Ten years after leaving hospitals, I return as a part-time physician in the palliative care mobile team in our local hospital. I am currently a GP in a rural area in Northern France. A hopeless GP. I had sworn many years ago that I would never practice in a hospital again. Too impersonal. Too violent. Too biomedical. But despite all of this, here I am. My clinical practice has recently evolved toward primary palliative care. And my main question, as a researcher, is to find out how to improve access to palliative care in primary care. In this regard, I have to better understand what can happen at various stages of the patients’ illness trajectories, in order to help them navigate between different care settings in our health system.

In France, the vast majority of specialist palliative care is provided in secondary care settings. Until very recently, primary care has remained quite fragmented and not well co-ordinated. Few primary healthcare professionals work as genuine teams. This is one of the reasons why the palliative approach is not widespread in French primary care. The first consequence of this situation is a poor access to specialist palliative care, because GPs and nurses are not familiar with the identification of patients approaching the end of their life in the community. A lot of patients (especially those with non-cancer conditions) have unmet palliative needs, and few of them will reach a specialist palliative care service – which is a scarce resource. In our country (as in many others), access is a matter of luck, not a formalised process.

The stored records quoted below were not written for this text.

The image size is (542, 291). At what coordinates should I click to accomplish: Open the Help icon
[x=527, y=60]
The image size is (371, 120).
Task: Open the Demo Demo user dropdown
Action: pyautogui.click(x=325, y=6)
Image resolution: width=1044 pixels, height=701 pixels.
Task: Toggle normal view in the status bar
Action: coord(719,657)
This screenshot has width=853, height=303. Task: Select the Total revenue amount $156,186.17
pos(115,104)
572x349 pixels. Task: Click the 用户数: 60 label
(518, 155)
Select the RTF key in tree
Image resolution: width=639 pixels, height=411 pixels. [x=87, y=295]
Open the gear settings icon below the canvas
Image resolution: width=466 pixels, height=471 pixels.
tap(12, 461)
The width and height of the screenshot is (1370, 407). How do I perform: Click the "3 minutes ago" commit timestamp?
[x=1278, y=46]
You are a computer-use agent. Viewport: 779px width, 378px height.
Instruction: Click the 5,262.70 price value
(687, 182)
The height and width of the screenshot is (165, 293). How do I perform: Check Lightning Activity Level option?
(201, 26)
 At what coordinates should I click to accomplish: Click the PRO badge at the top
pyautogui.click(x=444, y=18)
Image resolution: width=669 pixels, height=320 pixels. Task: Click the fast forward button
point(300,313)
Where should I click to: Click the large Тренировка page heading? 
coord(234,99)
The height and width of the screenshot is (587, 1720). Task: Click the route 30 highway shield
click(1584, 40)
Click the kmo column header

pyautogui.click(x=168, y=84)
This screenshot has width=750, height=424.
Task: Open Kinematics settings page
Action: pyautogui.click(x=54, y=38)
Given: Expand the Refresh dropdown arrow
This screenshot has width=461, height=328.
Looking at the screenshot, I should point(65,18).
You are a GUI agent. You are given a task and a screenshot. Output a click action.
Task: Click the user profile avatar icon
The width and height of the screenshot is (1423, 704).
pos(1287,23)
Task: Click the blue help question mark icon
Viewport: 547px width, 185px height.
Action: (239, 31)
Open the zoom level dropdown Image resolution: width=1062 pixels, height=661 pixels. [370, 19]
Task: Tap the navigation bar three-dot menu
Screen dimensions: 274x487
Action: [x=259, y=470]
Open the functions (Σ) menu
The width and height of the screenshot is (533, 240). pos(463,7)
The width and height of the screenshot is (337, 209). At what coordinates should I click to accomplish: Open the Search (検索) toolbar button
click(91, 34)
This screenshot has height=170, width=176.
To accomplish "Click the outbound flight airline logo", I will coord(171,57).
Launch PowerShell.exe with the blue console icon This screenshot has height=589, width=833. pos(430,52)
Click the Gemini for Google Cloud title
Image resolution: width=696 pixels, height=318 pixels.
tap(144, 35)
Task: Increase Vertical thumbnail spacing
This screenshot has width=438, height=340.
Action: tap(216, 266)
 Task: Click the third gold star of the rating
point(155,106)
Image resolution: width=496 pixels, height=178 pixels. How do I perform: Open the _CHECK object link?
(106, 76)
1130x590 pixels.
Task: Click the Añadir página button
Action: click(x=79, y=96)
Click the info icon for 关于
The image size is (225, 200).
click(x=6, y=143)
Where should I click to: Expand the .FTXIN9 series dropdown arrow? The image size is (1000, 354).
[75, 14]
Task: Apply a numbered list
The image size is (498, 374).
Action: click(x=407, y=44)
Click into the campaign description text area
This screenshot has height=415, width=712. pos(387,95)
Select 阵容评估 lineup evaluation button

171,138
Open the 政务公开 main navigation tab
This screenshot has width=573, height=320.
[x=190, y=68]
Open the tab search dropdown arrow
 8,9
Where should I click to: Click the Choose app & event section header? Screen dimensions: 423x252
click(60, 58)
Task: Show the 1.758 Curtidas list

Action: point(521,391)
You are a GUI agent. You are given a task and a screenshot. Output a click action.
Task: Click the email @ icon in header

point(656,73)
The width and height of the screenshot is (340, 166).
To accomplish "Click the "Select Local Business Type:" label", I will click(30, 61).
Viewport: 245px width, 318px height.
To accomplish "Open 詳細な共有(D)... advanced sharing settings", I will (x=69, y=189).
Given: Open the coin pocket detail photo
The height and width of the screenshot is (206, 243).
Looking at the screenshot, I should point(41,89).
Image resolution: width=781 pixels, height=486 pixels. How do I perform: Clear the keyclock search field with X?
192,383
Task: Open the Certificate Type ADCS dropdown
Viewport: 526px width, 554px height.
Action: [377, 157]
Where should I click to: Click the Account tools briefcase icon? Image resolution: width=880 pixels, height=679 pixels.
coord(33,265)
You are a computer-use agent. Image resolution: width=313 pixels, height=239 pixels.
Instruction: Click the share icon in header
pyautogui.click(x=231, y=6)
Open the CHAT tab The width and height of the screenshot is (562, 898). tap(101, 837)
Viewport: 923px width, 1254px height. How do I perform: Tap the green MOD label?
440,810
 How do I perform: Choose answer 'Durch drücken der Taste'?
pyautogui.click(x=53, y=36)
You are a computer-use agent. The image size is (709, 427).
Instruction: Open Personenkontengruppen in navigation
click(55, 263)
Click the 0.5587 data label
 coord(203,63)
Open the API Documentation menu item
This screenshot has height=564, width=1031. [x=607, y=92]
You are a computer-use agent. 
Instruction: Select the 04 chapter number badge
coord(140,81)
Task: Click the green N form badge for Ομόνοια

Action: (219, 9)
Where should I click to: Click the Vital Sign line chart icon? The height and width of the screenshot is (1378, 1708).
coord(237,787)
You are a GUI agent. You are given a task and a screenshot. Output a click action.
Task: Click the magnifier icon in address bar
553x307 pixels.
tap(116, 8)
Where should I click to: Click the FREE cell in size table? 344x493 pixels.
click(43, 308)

I don’t know if I am closer to the patients I meet in hospital or in my GP surgery. What I know is that integration of palliative care should occur early in the trajectory of patients with advanced chronic conditions, whatever the care setting. Such an integration has to rely on an ongoing collaboration between primary and secondary care professionals. They belong to different cultures. And stereotypes about what the others are or should be are present on both sides. Yet, this collaboration is crucial because it is a prerequisite for quality and safety in care, whether patients stay in hospital or at home. And even if the possibility to die at home may be difficult, or if home, as preferred place of death remains contentious, we must contribute to promote a feeling of safety, privacy, and intimacy in dying patients, wherever they spend their last moments.